◆ Work item
Word for word, copy the lines from the one with "Task: Click the 21/07/2015 date cell" to the last line of the data below, counting both, and keep every picture out.

◆ The data
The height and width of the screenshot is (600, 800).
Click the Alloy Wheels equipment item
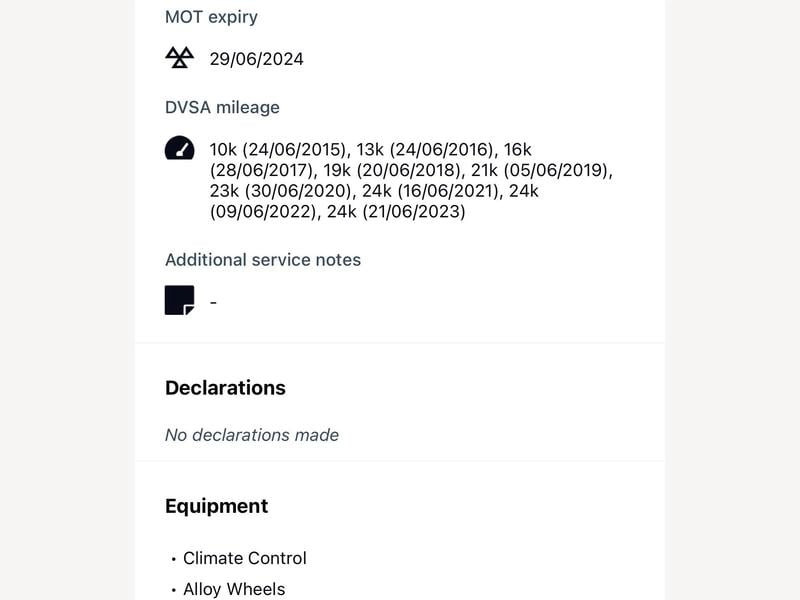[234, 589]
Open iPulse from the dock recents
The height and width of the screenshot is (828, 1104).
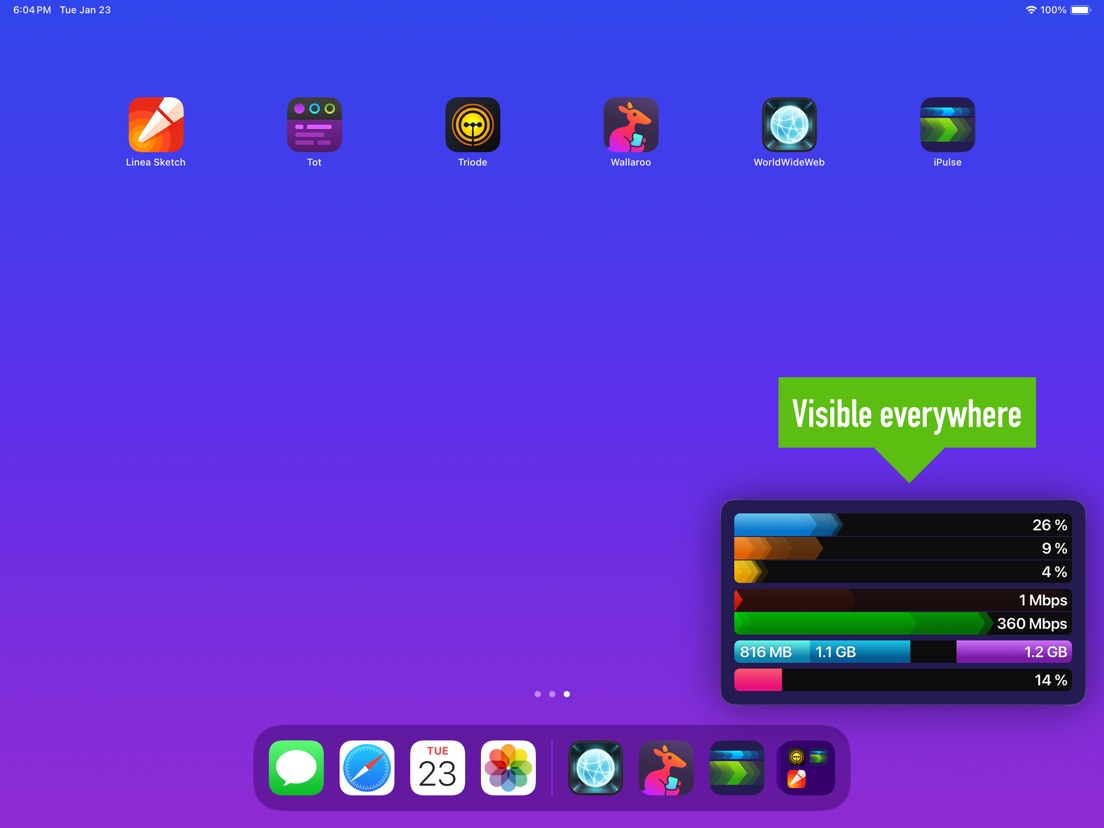click(x=737, y=768)
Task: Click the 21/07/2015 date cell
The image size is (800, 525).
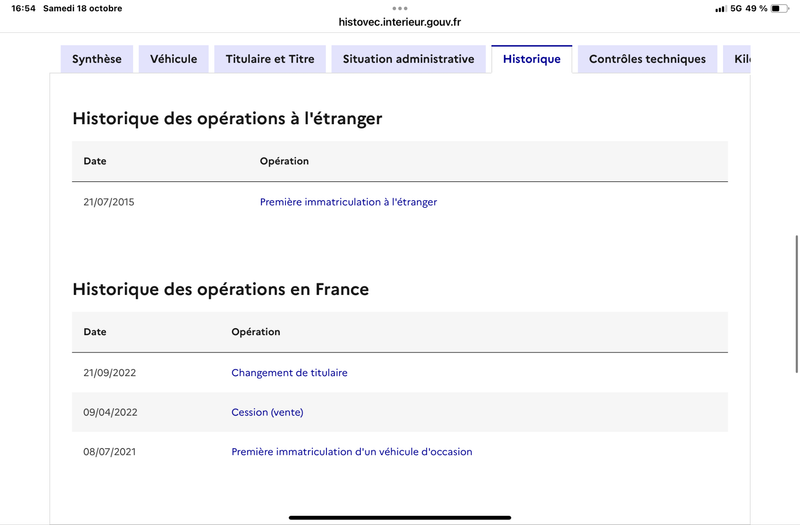Action: pyautogui.click(x=108, y=202)
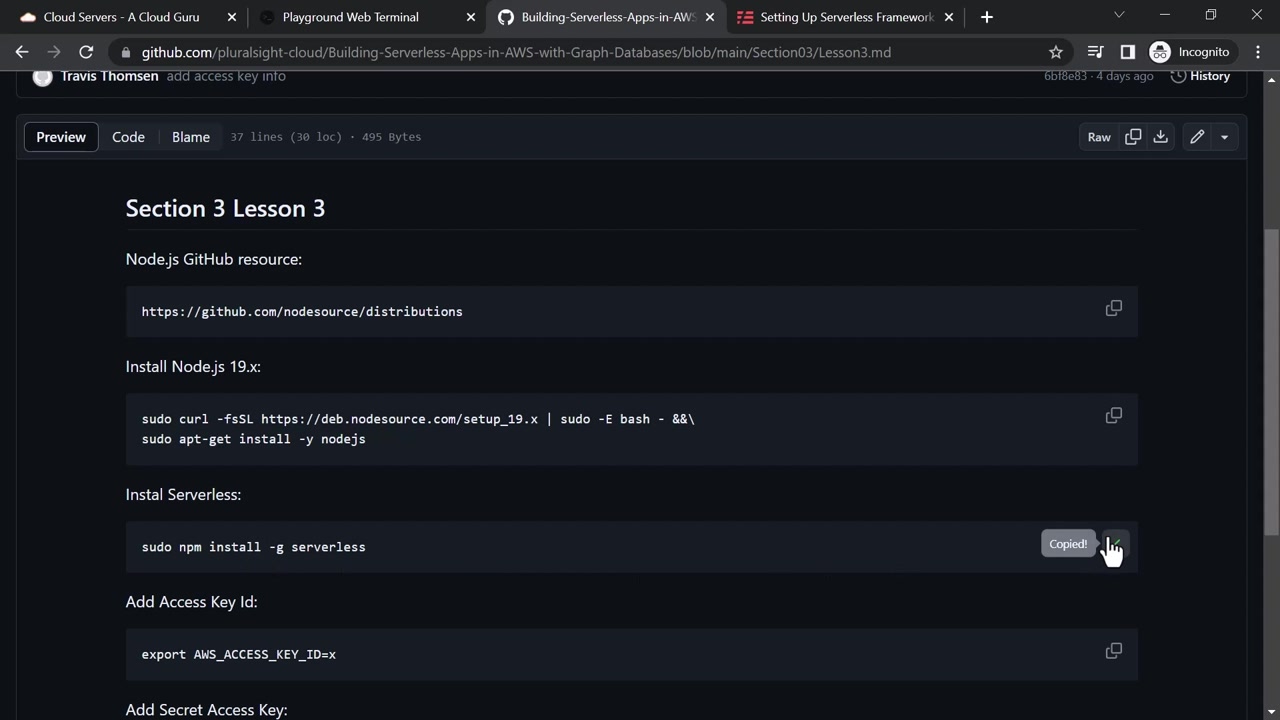
Task: Switch to Cloud Servers tab
Action: point(120,17)
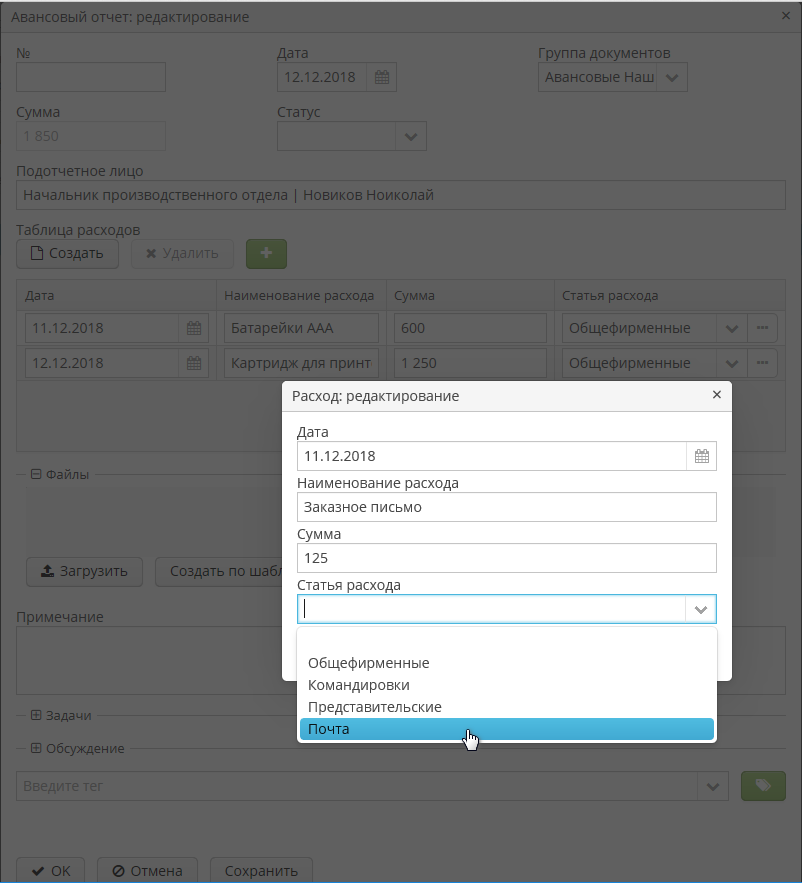This screenshot has width=802, height=883.
Task: Collapse the Файлы section
Action: point(36,475)
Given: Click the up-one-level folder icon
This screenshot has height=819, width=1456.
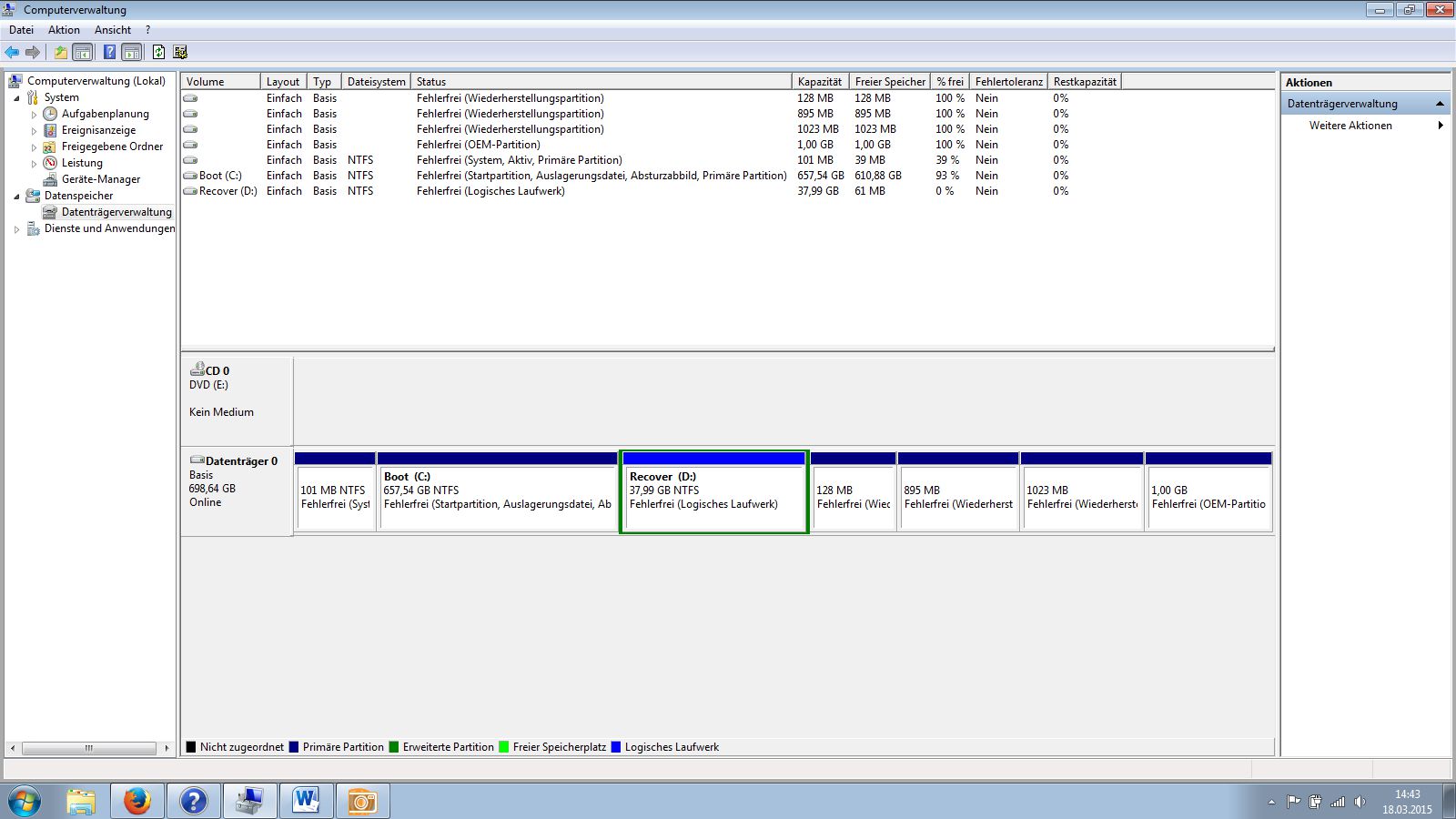Looking at the screenshot, I should tap(60, 53).
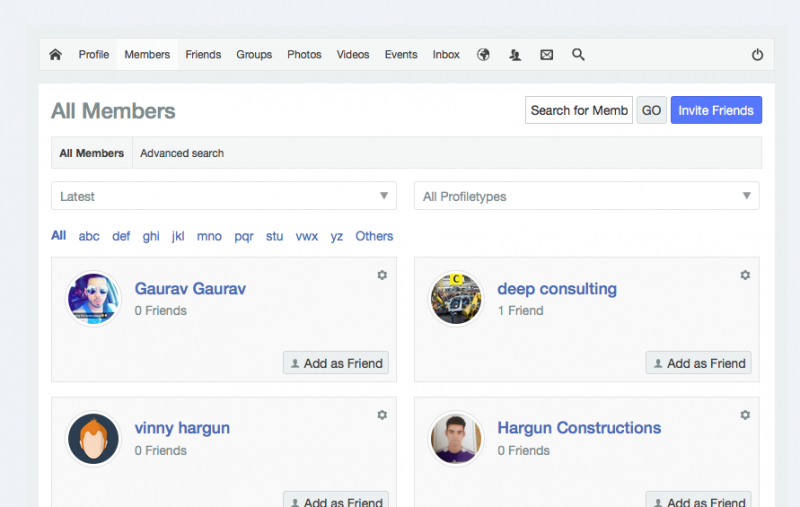Screen dimensions: 800x507
Task: Open the envelope messages icon
Action: pyautogui.click(x=546, y=55)
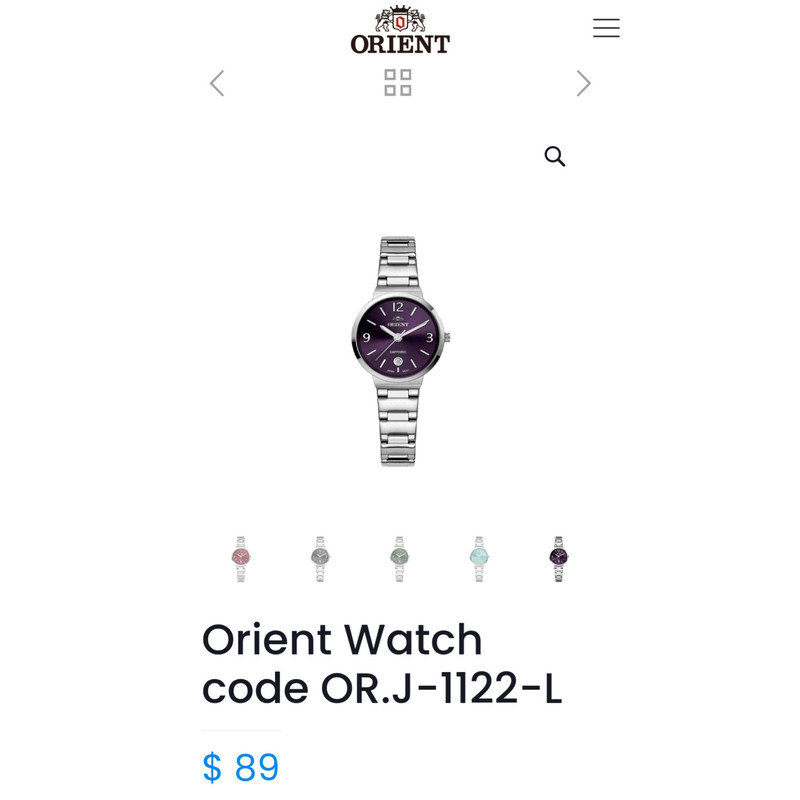Screen dimensions: 800x800
Task: Click the Orient crest emblem in the header
Action: 400,19
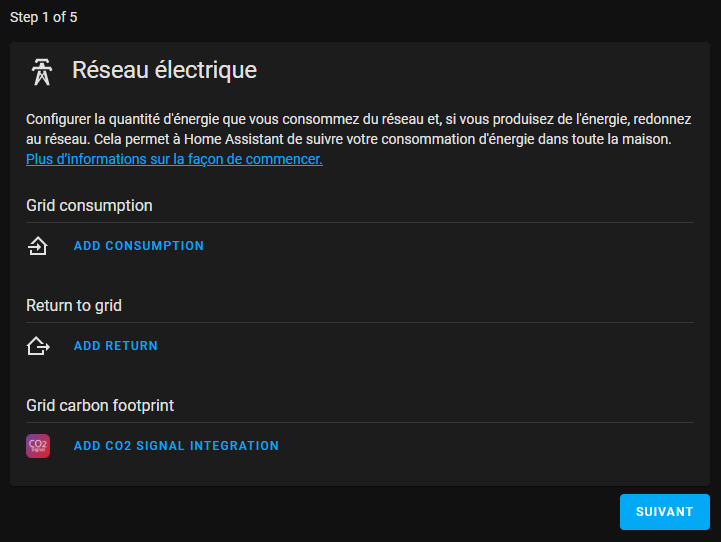
Task: Select the Grid carbon footprint heading
Action: pos(100,405)
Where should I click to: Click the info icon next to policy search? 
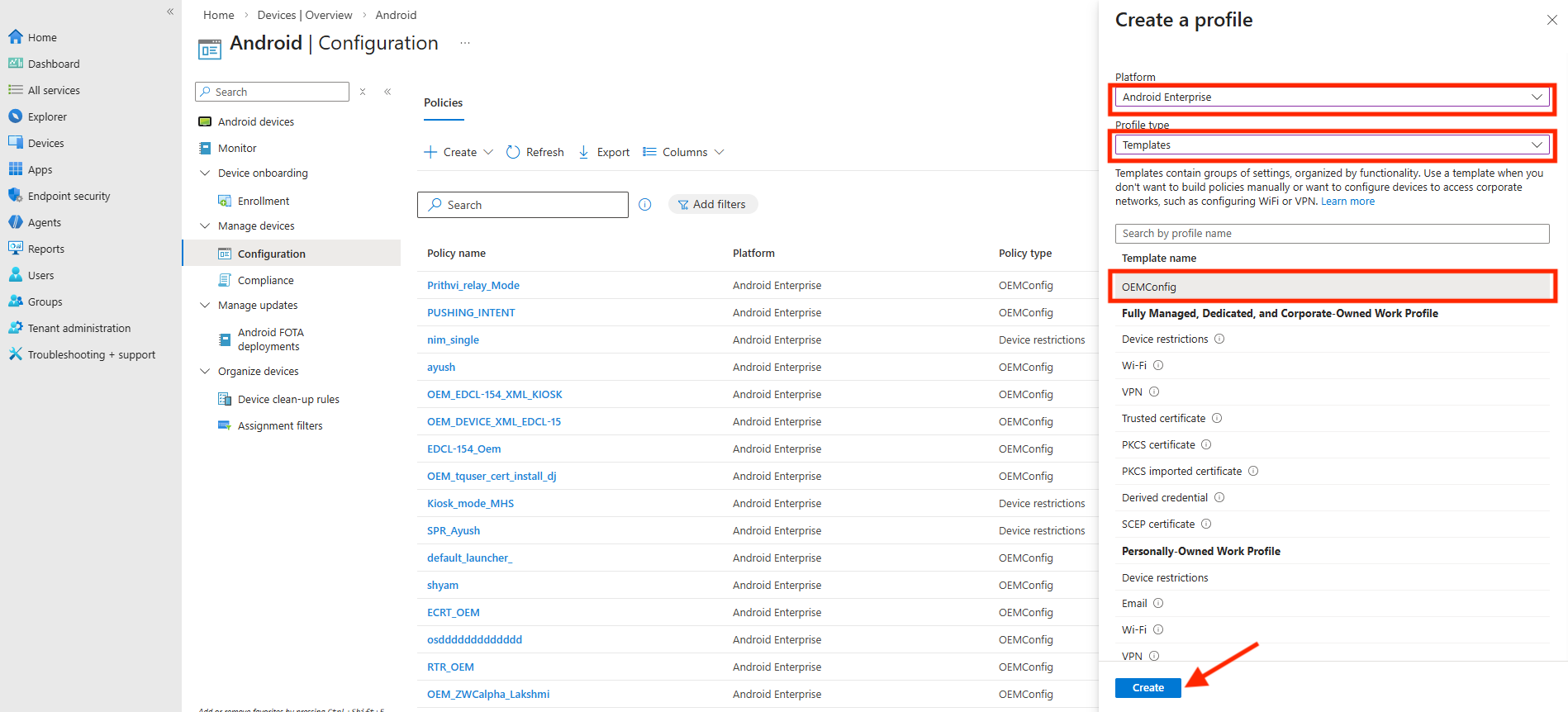(645, 205)
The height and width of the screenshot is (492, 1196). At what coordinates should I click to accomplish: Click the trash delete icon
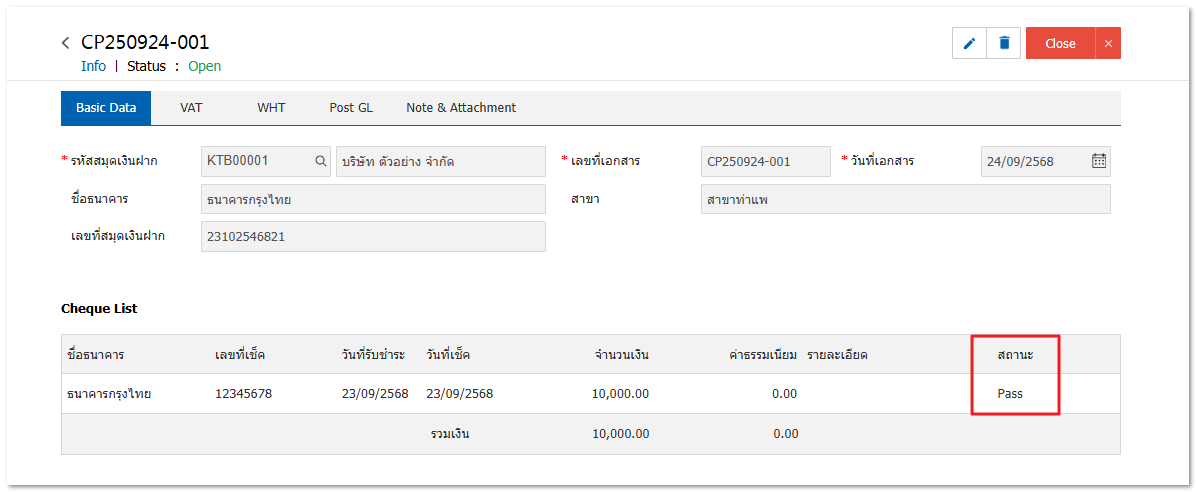pyautogui.click(x=1004, y=43)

◆ Result of this exercise
Task: Click the 21/07/2015 date cell
The image size is (800, 525).
Action: pyautogui.click(x=108, y=202)
Task: Switch to Cloud Servers tab
Action: point(120,17)
This screenshot has width=802, height=883.
Task: Collapse the Файлы section
Action: point(36,475)
Given: Click the up-one-level folder icon
This screenshot has height=819, width=1456.
Looking at the screenshot, I should tap(60, 53).
Screen dimensions: 800x507
Task: Open the envelope messages icon
Action: pyautogui.click(x=546, y=55)
Screen dimensions: 800x800
Task: Click the Orient crest emblem in the header
Action: 400,19
Task: Select the Grid carbon footprint heading
Action: pos(100,405)
Where should I click to: Click the info icon next to policy search? 
(645, 205)
The height and width of the screenshot is (492, 1196). At what coordinates should I click to accomplish: Click the trash delete icon
pyautogui.click(x=1004, y=43)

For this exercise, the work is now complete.